A relatively unknown concept until quite recently, crowdfunding has exploded into the investment world and has had an incredible impact. In fact, in 2012 a senior policymaker at the Bank of England was quoted as saying that online peer-to-peer lending, such as crowdfunding platforms, could one day replace conventional banks as they become ‘obsolete’.
In essence, crowdfunding operates in the opposite way to banks or sole investors. Rather than asking one person or a single bank for a large sum of money, crowdfunding gives you the opportunity to ask thousands of people for small amounts of money. Although platforms such as Kickstarter and Indiegogo were primarily used to fund small creative projects, others such as Crowdcube have appeared to help small businesses secure funding to grow, in exchange for shares.
So, how does it work? Crowdfunding works very similarly to other forms of investment; entrepreneurs pitch their ideas online to the community with a target amount of money in mind and wait to see if people invest. With the right business idea and the perfect marketing and promotion, it is possible to see huge amounts of money raised through crowdfunding in a surprisingly short amount of time. If you’re comfortable with pushing your idea out there for the world to see, crowdfunding can give your business more exposure than other methods and there’s always the potential to surpass the amount you originally needed.
Crowdfunding has become so much more than just raising the funds you need to start your business, which is one of its great benefits. It’s also about building a community around your product or your idea, which is a fantastic way to garner interest as these people will act as your brand ambassadors, promoting your business wherever they can and providing you with real-time feedback. This kind of consumer insight can be invaluable.
Similar to crowdfunding, peer-to-peer lending matches SMEs that are seeking funding with organisations or individuals who are willing to lend the money. Those wishing to raise money to support their business can submit proposals online, and investors will bid in the marketplace to fund business ideas that appeal to them. Speed is a great benefit of peer-to-peer lending, as it allows for significant amounts of money to be raised in a short amount of time, whilst it appeals to investors because of the lower risk factor. Another advantage of using peer-to-peer lending is that it bypasses the complicated processes and rules often put in place by banks that have stopped many SMEs from securing funding.

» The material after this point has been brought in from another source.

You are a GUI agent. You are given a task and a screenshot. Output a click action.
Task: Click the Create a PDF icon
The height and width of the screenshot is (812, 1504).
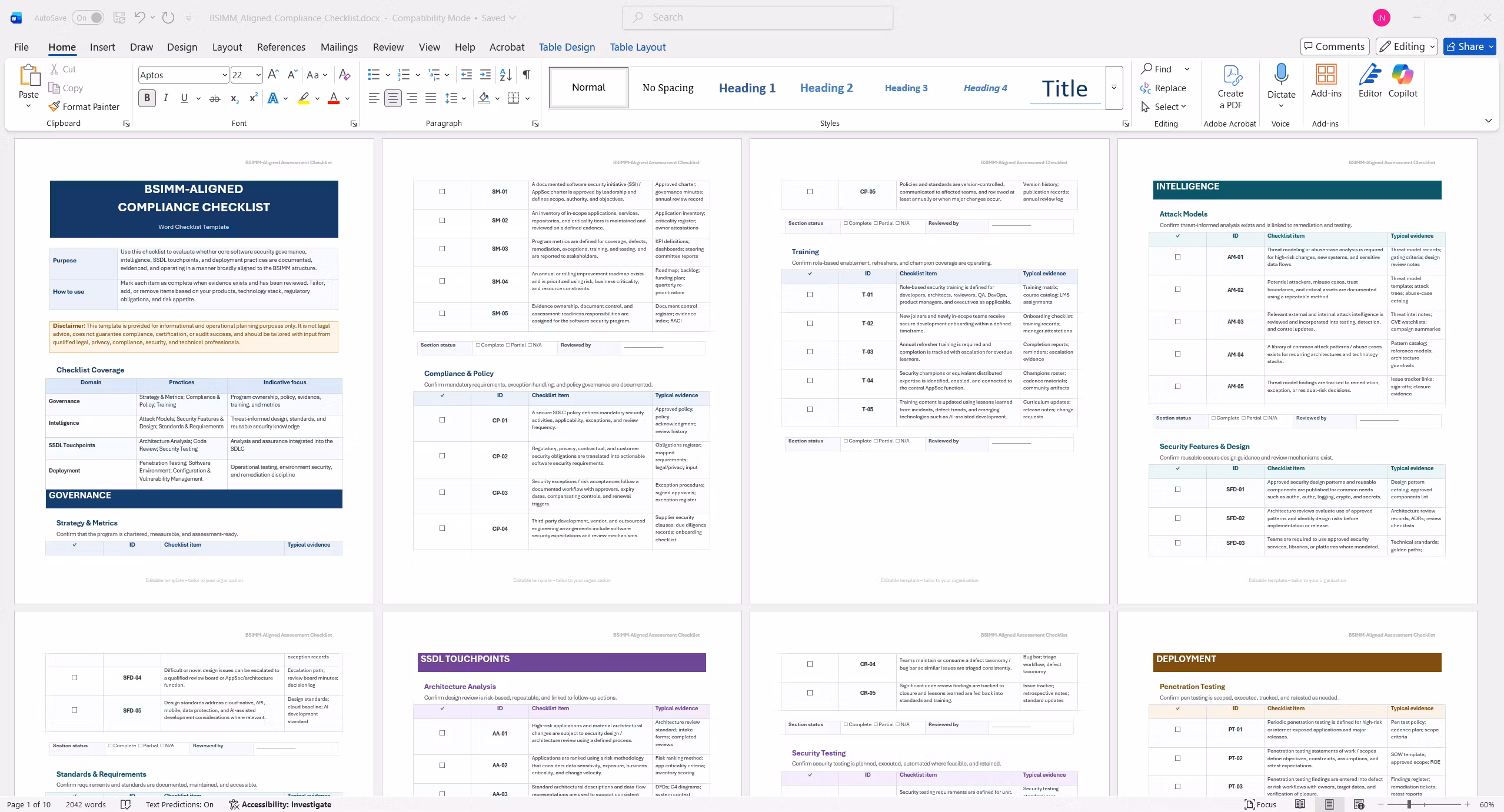point(1230,86)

Raising enough money to start a small business or to fund its future growth can be a challenge, but the great news is that you are no longer limited in your options. Securing a business loan through a bank was never going to be the right choice for every SME, it just used to be that there were no alternatives. Now, wealthy individuals can give your business the boost it needs to reach the next stage, or you can ask a group of strangers to donate thousands. The rules of lending have changed drastically, and hopefully this will mean a wider variety of businesses coming to the market, which can only mean good things for the economy.
As a growing business energy comparison specialist, Love Energy Savings is always here to help you save money. Hopefully we’ve demonstrated to other businesses that finding crucial funding during these bleak times is far from an impossibility.